=== Section Start ===

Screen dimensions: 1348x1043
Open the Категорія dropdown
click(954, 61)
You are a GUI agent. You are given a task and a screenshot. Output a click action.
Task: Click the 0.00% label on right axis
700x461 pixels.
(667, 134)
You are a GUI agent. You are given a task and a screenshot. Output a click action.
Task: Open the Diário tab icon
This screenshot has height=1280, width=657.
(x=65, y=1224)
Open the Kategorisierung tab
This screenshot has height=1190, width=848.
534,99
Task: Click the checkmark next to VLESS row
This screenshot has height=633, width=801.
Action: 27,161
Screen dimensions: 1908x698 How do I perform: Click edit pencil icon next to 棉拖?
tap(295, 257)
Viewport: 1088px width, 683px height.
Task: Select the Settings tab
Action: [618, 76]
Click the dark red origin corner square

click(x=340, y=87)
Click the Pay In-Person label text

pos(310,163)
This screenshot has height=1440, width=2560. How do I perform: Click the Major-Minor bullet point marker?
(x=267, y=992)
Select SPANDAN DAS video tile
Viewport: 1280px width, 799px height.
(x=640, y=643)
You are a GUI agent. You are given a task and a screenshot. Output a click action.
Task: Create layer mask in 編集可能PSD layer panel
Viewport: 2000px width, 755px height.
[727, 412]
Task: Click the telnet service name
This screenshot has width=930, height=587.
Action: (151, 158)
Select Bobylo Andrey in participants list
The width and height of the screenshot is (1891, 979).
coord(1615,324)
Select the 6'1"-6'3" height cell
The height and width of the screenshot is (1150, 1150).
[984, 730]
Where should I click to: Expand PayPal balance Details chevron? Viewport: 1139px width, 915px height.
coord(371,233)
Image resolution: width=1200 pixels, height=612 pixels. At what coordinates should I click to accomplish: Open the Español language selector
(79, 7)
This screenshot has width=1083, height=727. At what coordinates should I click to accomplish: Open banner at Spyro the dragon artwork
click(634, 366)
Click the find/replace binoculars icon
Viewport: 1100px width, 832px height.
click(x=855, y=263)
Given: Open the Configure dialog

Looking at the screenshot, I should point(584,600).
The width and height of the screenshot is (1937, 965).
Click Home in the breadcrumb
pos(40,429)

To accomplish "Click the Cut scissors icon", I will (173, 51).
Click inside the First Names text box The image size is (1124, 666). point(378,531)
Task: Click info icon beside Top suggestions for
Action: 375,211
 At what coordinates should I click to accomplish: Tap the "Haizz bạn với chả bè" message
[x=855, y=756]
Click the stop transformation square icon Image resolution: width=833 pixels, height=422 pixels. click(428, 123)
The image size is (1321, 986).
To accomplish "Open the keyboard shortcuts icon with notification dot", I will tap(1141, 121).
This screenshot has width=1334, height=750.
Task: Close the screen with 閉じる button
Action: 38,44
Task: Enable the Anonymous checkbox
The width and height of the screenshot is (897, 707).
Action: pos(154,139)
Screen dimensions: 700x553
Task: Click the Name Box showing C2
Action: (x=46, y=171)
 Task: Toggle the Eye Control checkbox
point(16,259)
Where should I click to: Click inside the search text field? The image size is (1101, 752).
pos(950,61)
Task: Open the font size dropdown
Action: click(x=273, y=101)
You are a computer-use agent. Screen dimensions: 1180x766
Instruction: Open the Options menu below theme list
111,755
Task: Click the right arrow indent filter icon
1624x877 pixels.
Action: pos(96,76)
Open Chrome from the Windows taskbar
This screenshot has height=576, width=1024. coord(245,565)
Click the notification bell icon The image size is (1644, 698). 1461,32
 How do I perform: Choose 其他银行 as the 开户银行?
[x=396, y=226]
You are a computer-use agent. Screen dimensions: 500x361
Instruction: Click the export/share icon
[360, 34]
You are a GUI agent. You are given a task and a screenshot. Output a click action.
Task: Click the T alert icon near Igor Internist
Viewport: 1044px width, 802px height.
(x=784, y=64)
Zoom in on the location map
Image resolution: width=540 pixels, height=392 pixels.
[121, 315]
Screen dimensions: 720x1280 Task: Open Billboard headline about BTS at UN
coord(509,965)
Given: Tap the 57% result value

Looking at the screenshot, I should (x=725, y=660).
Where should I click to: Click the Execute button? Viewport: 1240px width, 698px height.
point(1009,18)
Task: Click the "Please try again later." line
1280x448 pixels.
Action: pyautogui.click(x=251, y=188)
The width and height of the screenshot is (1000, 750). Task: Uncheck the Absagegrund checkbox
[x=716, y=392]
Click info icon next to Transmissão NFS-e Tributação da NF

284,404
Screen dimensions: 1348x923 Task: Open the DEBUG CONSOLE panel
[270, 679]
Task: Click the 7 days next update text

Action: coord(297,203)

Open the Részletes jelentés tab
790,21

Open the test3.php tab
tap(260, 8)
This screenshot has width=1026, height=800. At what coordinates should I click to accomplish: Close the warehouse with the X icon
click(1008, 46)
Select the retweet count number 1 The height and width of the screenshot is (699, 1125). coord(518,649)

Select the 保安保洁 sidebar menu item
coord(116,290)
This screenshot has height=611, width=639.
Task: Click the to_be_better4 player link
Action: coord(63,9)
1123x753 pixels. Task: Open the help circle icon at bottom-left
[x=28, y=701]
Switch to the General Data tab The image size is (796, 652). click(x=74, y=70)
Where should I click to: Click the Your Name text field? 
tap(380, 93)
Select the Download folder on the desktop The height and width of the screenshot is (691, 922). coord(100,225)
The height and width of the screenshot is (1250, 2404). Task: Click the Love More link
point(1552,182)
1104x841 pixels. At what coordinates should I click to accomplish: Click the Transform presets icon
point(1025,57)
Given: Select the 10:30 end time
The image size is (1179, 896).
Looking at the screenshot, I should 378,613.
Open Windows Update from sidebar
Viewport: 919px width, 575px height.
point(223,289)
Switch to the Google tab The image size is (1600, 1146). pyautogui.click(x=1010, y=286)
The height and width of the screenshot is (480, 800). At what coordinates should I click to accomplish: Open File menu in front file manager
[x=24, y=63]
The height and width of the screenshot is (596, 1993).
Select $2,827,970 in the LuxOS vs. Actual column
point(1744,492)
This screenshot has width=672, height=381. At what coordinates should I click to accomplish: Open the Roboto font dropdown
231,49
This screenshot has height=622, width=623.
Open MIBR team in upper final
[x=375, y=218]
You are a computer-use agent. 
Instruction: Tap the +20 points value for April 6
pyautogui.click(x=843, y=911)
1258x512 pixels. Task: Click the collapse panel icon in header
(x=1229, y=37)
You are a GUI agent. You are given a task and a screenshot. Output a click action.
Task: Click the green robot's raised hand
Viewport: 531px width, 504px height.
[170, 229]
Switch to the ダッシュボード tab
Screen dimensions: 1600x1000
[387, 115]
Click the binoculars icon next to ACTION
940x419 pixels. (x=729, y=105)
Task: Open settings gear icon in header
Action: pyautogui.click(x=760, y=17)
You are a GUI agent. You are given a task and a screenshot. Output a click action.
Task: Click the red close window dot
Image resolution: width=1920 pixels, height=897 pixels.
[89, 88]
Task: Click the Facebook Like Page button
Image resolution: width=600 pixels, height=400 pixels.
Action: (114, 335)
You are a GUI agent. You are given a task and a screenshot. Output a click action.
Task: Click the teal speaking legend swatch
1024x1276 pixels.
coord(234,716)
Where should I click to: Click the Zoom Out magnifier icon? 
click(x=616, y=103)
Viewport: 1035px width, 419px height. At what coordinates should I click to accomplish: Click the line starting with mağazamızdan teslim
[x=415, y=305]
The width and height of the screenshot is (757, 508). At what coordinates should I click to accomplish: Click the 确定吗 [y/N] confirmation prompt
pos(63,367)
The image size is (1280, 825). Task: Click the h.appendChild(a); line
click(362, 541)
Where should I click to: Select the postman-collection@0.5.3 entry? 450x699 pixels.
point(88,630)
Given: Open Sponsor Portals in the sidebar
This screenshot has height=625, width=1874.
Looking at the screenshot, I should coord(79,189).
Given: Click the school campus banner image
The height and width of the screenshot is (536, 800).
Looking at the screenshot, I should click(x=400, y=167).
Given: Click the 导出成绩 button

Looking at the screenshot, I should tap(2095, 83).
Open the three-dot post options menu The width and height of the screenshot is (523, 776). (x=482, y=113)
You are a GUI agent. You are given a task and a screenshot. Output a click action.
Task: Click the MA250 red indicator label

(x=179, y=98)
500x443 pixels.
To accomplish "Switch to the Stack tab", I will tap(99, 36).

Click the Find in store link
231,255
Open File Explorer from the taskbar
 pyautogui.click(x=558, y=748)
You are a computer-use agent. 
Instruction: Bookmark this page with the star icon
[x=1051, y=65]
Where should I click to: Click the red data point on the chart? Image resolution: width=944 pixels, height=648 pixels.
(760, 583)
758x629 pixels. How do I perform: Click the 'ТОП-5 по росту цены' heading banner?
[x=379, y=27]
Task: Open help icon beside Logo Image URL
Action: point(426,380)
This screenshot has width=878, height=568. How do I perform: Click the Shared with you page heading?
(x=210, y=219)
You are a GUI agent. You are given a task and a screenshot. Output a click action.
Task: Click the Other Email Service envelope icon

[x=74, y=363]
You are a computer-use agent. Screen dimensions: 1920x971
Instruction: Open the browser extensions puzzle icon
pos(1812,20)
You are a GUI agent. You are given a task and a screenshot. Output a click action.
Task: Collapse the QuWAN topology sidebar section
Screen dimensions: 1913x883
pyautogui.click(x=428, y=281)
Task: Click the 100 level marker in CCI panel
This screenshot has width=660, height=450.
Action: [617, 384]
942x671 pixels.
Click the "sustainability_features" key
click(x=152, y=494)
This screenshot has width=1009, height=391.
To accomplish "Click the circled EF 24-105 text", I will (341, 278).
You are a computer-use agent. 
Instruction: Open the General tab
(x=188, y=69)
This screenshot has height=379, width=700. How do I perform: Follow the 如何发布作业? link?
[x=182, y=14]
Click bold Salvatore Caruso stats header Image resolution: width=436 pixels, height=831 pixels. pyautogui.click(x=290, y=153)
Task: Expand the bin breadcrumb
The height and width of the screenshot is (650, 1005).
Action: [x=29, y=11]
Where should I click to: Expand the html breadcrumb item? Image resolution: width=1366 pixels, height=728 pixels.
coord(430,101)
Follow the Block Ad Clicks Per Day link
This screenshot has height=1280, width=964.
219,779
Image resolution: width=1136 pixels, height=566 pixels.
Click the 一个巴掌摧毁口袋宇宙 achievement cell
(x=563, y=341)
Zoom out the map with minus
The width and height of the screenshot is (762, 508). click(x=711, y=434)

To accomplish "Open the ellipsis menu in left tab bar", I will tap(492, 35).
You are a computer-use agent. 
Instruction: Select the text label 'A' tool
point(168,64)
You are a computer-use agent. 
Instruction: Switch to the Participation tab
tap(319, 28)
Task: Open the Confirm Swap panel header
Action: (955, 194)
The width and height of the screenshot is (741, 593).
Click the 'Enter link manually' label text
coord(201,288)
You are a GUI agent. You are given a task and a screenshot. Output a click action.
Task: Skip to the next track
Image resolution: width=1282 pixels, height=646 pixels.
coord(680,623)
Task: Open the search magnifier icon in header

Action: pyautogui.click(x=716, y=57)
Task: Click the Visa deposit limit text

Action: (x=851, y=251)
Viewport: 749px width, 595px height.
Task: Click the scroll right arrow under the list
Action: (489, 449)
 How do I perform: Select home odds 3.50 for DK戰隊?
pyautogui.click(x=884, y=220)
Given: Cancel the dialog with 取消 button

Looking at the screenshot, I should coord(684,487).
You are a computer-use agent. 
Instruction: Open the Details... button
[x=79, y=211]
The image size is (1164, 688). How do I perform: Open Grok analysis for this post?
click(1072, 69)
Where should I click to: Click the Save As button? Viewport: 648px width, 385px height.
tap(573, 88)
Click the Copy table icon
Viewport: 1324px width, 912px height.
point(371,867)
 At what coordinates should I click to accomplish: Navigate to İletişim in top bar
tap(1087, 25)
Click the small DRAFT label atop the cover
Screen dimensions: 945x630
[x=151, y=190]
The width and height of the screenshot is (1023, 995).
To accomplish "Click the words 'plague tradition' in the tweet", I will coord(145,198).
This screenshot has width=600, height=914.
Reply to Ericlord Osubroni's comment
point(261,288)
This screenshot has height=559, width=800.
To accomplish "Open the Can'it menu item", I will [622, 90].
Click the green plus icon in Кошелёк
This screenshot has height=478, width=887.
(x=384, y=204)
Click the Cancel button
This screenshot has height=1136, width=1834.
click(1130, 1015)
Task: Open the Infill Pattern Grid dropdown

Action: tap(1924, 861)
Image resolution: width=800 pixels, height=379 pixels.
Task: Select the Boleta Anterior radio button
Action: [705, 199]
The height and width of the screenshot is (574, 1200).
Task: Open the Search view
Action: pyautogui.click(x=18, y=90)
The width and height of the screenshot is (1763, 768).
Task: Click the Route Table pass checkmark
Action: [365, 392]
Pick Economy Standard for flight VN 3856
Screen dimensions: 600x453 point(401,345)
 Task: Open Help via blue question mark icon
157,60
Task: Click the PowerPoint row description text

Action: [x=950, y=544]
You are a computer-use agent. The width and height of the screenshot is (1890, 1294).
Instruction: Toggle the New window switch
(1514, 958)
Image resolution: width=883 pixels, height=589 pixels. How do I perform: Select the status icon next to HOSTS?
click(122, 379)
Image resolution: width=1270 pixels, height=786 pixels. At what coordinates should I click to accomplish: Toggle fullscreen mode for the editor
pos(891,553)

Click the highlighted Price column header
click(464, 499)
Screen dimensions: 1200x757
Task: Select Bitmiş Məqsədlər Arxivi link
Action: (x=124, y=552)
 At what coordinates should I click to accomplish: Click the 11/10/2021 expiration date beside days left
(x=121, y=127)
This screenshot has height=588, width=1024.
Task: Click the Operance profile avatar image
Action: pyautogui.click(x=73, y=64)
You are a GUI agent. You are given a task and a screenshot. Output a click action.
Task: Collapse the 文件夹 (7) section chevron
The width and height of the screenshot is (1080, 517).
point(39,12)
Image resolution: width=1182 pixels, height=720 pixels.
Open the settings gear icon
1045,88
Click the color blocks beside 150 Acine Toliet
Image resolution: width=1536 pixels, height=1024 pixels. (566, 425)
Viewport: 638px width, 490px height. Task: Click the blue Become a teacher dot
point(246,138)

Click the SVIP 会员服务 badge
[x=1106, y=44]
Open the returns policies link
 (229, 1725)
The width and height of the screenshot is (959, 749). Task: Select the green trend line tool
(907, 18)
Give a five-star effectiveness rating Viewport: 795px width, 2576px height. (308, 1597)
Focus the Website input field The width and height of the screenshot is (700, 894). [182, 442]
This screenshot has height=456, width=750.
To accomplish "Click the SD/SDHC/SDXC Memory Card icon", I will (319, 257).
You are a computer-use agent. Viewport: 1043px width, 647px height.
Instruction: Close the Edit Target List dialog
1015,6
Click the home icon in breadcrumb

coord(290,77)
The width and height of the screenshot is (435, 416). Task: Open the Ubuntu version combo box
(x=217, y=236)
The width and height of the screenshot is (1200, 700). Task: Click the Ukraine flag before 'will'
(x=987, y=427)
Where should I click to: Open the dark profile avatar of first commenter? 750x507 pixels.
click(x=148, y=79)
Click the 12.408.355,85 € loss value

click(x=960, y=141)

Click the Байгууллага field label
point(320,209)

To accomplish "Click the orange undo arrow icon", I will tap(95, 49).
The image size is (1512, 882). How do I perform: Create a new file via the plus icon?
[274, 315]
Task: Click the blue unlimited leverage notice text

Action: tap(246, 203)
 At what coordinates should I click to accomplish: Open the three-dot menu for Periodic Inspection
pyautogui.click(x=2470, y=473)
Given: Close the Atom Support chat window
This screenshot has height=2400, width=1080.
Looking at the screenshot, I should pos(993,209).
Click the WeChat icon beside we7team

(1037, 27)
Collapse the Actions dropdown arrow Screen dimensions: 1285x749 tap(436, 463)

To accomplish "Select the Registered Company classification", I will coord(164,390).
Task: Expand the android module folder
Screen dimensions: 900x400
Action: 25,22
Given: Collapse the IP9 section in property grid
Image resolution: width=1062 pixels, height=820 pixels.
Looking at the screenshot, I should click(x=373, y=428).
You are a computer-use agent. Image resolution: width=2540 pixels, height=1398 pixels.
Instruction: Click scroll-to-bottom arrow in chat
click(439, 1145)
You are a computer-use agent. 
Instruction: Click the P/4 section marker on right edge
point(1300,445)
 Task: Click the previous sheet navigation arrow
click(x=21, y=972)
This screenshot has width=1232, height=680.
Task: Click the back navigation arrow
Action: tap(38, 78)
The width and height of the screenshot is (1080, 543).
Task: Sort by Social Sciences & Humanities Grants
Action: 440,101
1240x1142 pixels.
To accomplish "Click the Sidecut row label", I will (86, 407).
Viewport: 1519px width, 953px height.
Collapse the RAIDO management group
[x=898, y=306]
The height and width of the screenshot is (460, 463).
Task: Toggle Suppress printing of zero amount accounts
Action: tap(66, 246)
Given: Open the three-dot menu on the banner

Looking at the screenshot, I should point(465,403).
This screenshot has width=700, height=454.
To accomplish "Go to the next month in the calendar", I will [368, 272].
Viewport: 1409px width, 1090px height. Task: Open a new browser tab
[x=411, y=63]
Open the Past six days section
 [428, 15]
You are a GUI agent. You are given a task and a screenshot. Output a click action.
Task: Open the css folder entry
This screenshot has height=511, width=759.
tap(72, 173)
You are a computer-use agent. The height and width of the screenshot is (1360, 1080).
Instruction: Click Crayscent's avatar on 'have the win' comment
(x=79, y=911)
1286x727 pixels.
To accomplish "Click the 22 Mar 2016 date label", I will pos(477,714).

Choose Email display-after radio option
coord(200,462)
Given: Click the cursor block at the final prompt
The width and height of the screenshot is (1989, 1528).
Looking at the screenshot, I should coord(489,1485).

=== Section End ===

Instructions for the task: Show every line from the listing above in which the string "folder" appears.

Answer section:
Select the Download folder on the desktop The height and width of the screenshot is (691, 922). coord(100,225)
Task: Expand the android module folder
Task: Open the css folder entry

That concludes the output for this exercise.